Émile Jaques-Dalcroze (July 6, 1865July 1, 1950) was a Swiss composer, musician and music educator who developed Dalcroze Eurhythmics, a method of learning and experiencing music through movement. Dalcroze eurhythmics influenced Carl Orff's pedagogy, used in music education throughout the United States.)
Dalcroze's method teaches musical concepts, often through movement. The variety of movement analogues used for musical concepts develop an integrated and natural musical expression in the student. Turning the body into a well-tuned musical instrument—Dalcroze felt—was the best path for generating a solid, vibrant musical foundation. The Dalcroze method consists of three equally important elements: eurhythmics, solfège, and improvisation. Together, according to Dalcroze, they comprise the essential musicianship training of a complete musician. In an ideal approach, elements from each subject coalesce, resulting in an approach to teaching rooted in creativity and movement.
Dalcroze began his career as a pedagogue at the Geneva Conservatory in 1892, where he taught harmony and solfège. It was in his solfège courses that he began testing many of his influential and revolutionary pedagogical ideas.
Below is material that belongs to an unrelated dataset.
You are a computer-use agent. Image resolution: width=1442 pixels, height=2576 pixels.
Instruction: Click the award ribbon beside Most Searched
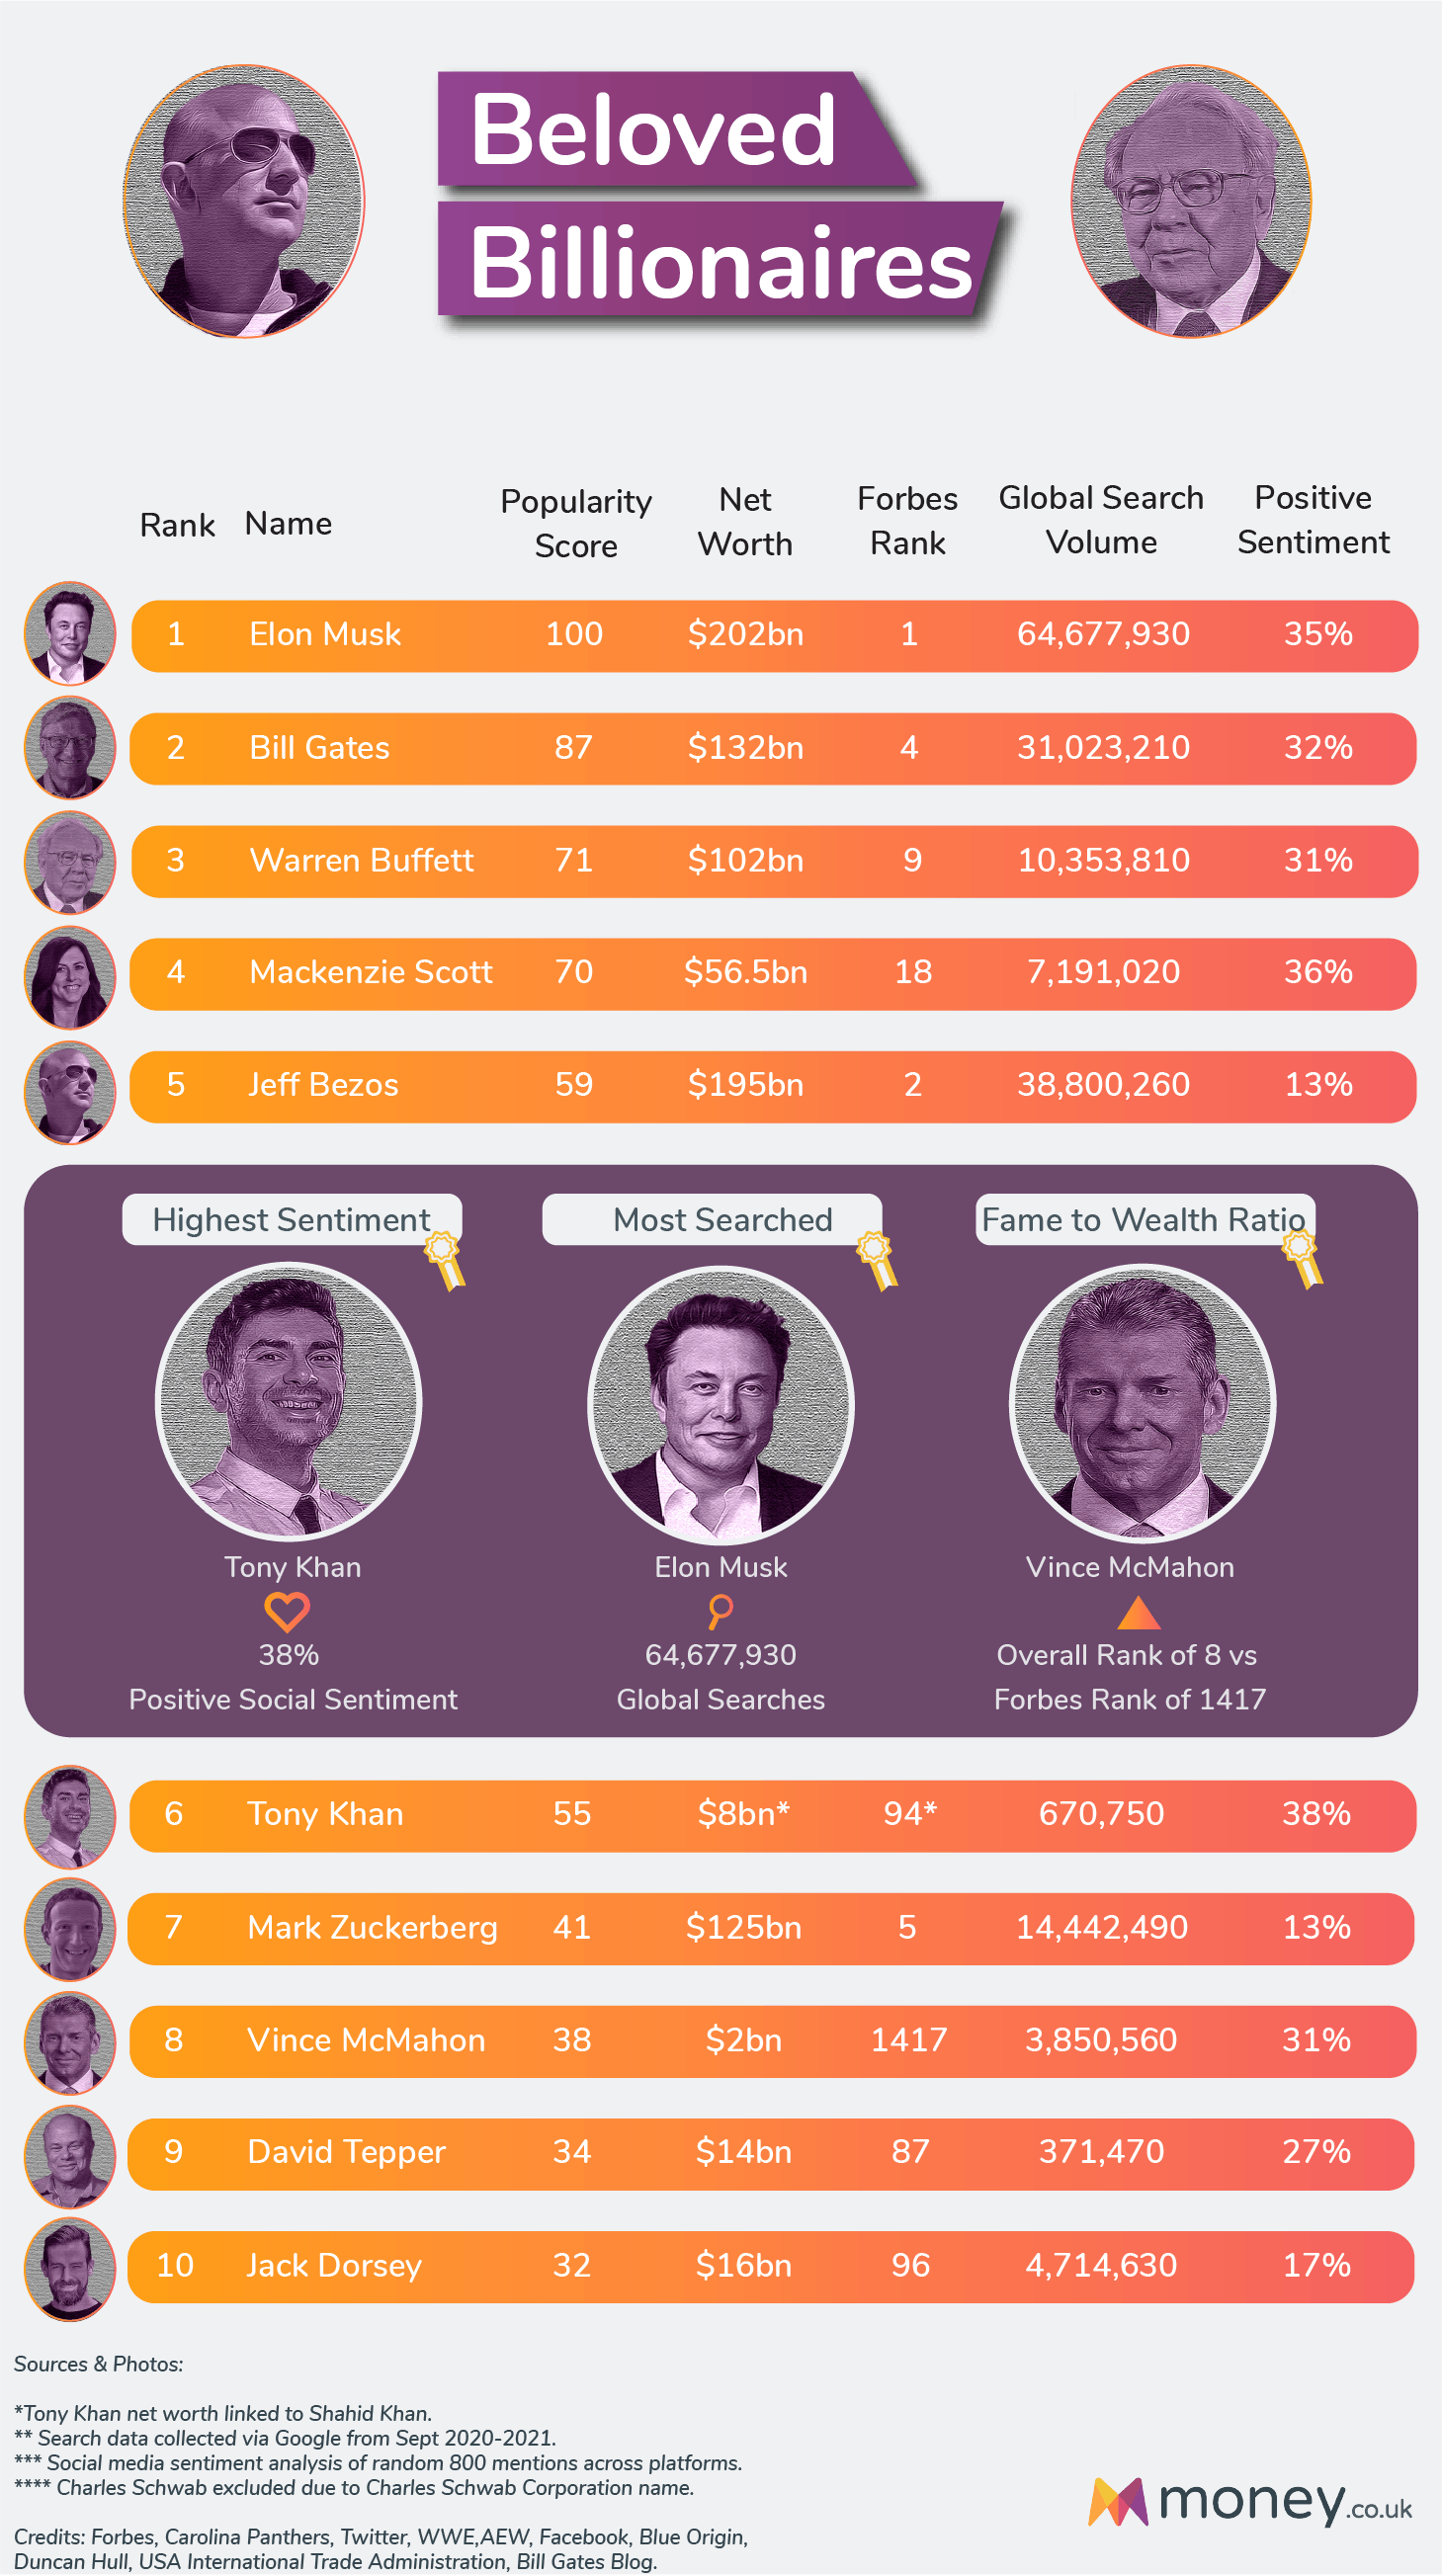point(878,1260)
Between 1903 and 1910, Dalcroze had begun giving public presentations of his method. In 1910, with the help of German industrialist Wolf Dohrn, Dalcroze founded a school at Hellerau, outside Dresden, dedicated to the teaching of his method. Many musicians flocked to Hellerau, among them Prince Serge Wolkonsky, Vera Alvang (Griner), Valeria Cratina, Jelle Troelstra (son of Pieter Jelles Troelstra), Inga and Ragna Jacobi, Albert Jeanneret (Le Corbusier's brother), Jeanne de Salzmann, Mariam Ramberg, Anita Berber, and Placido de Montelio. With the outbreak of World War I in 1914, the school was abandoned. After the Second World War, his ideas were taken up as "music and movement" in British schools.
==Biography==

Émile Henri Jaques was born in Vienna, in 1865. He later adapted the name Émile Jaques-Dalcroze. His mother, Julie Jaques, was a music teacher, so he was in contact with music since his childhood. Naturally, by influence of his mother, Dalcroze formally begun his musical studies still in his early years. When he was 10 years old, his family moved to Geneva, Switzerland, and in 1877 Dalcroze joined the ''Conservatoire de Musique''. He also studied at the College of Geneva, which he did not appreciate. Dalcroze considered the College as a "prison" where education was basically rules, which were not concerned about the students' interests.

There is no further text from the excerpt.